**** DATA EXTRACT ****
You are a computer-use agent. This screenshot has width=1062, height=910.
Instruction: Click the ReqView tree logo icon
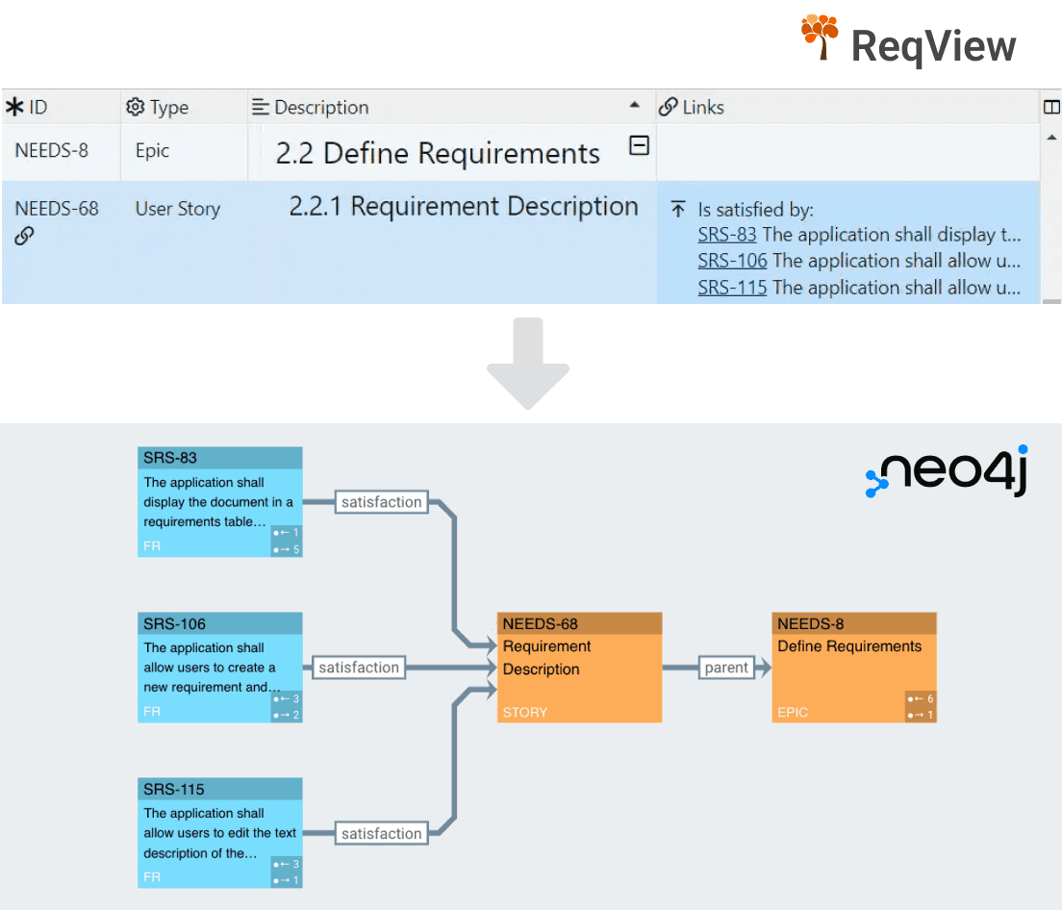coord(819,37)
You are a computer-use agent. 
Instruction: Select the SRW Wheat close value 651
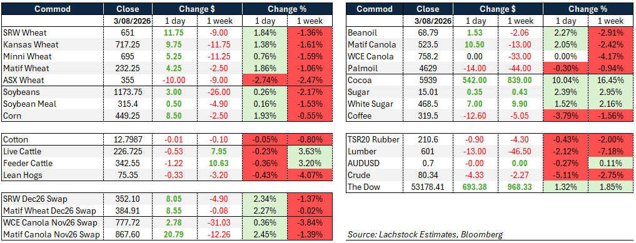click(128, 33)
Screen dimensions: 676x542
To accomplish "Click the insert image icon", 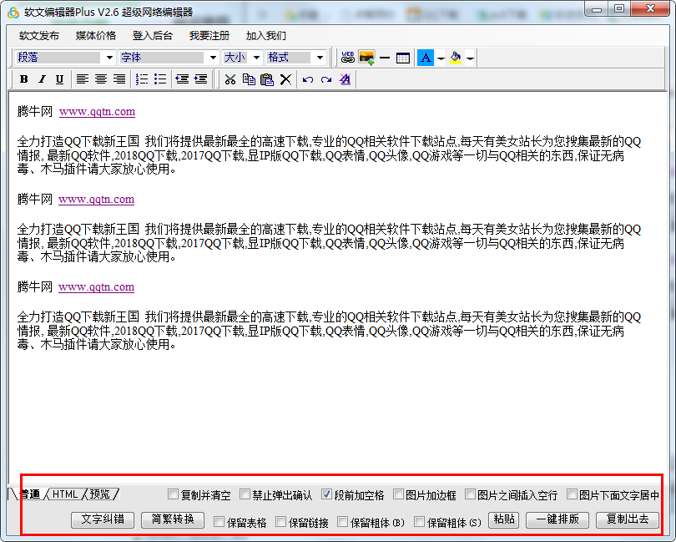I will pos(366,58).
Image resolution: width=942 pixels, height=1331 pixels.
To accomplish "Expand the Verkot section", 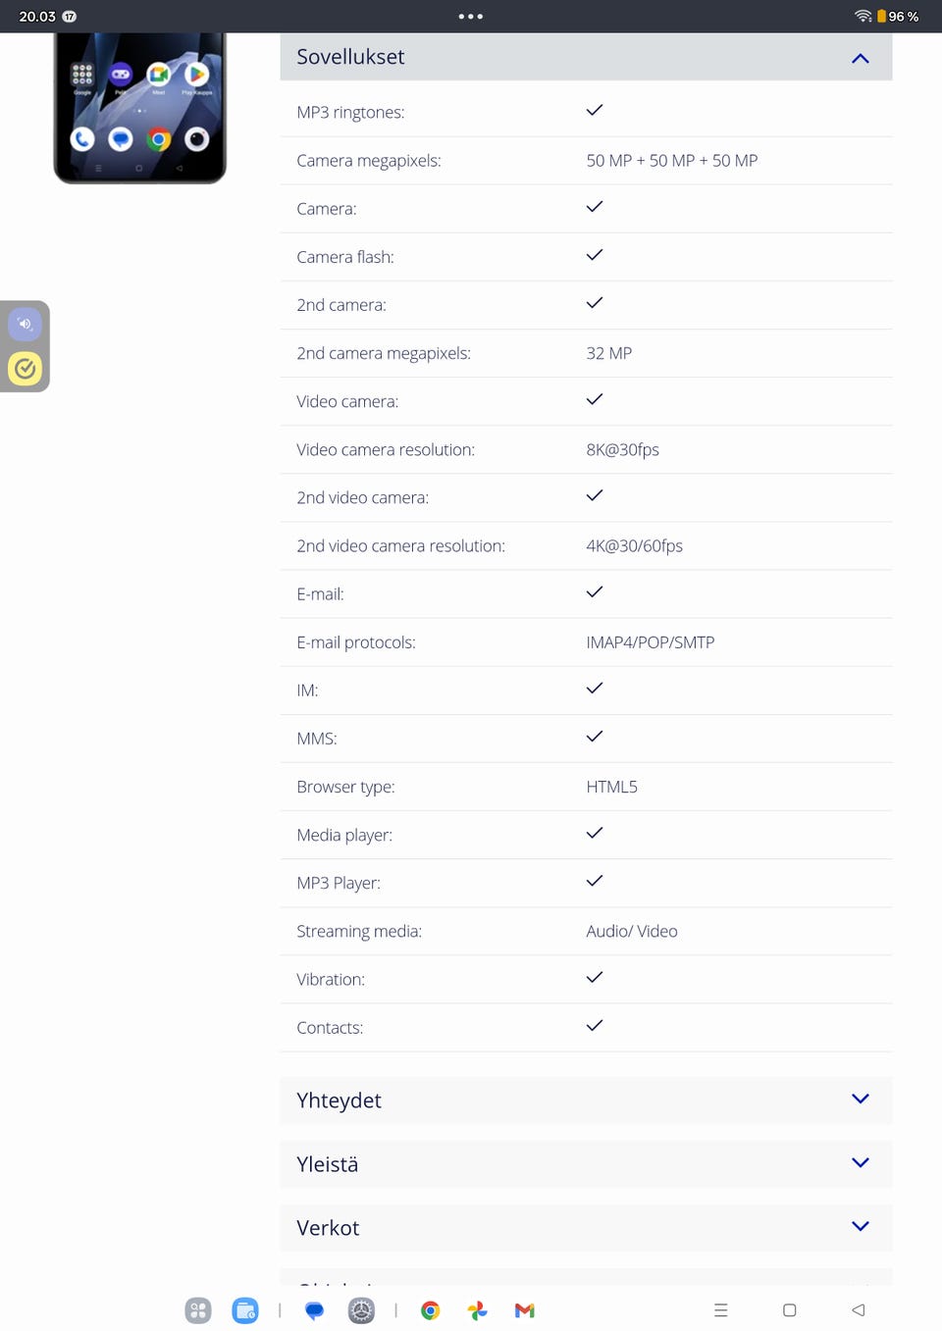I will pyautogui.click(x=860, y=1227).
****
» TASK REQUIREMENTS
Nothing but lines that contain "agent" should appear in the answer. Copy each from the records.

» EXPECTED OUTPUT
You are a computer-use agent. This screenshot has width=1062, height=910.
You are a computer-use agent. 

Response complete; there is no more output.